Studies of Physical Properties on the Performance of Novel Recognition Polymers

Brahmbhatt, Heli A. (2016). Studies of Physical Properties on the Performance of Novel Recognition Polymers. PhD thesis The Open University.

Abstract

Selective interactions occurring between antigen and antibody have been studied intensively for developing bio-sensing platforms, however antibodies suffer from shorter shelf-life and high cost of production. Molecularly Imprinted Polymers (MIPs) on the other hand have drawn huge attention as antibody analogs for their advantages over natural antibodies. Increased research undertaken in this area for over two decades has made it possible to develop MIP nanoparticles that are currently dubbed as the most suitable alternatives to natural antibodies. MIP preparation is cost-effective and also offers flexibility in developing different polymer formats by different methods. However, the resulting MIPs are found to be considerably different due to different experimental variables associated with different methods. This has been one of the biggest challenges in developing MIPs for commercial applications in spite of their excellent recognition performances shown in lab experiments.

To this end, the research undertaken in this project has been executed by performing three case studies where novel recognition polymers have been prepared in different experimental conditions and different formats. Particularly, the study of physical properties of the polymers and their influence on their analyte recognition performance is at the heart of all three case studies performed during this project.
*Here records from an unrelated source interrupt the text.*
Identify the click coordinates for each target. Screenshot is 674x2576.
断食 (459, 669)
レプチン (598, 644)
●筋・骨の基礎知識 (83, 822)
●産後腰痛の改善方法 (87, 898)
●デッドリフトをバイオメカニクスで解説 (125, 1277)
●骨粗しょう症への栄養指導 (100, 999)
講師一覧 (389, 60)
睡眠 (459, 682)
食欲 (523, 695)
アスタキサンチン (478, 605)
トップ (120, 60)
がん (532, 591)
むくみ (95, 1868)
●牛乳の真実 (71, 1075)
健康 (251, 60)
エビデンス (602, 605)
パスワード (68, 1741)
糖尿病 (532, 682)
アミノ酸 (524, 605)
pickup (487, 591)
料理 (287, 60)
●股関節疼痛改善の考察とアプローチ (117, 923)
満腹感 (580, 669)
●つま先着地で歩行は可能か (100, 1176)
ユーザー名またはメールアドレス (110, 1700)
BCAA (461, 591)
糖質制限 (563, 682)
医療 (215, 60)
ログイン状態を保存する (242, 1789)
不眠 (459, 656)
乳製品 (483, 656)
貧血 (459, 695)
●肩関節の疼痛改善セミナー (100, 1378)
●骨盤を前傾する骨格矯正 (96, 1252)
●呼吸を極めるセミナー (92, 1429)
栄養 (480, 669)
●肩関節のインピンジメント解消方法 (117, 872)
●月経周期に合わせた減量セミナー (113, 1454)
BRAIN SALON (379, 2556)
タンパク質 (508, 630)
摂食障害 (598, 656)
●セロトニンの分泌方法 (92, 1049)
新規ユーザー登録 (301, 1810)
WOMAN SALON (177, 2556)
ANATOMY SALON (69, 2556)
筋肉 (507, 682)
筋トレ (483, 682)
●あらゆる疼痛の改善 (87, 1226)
The study presented in Chapter 3 has investigated microwave reactor led thermal polymerisation as a potential alternative method for the preparation of MIP monoliths, whereas the study presented in Chapter 4 has investigated into developing novel polymers as potential recognition materials for ToxiQuant technique which is used for mycotoxin detection. The study presented in Chapter 5 proposes a novel approach for the development of MIP nanoparticles for selective oligonucleotide recognition. The prepared polymers have been analysed for their physical properties (such as, surface area, particle size, zeta potential, cross-linking degree, pore volume, thermal stability) and analyte recognition performance. The obtained results strongly recommend that the experimental parameters used for polymerisations are well reflected in the physical make of the resulting polymers and have further consequences on their analyte recognition performance. Study of the physicochemical properties of the polymers and their underlying causes may help in developing more consistent, predictable and selective recognition polymer materials.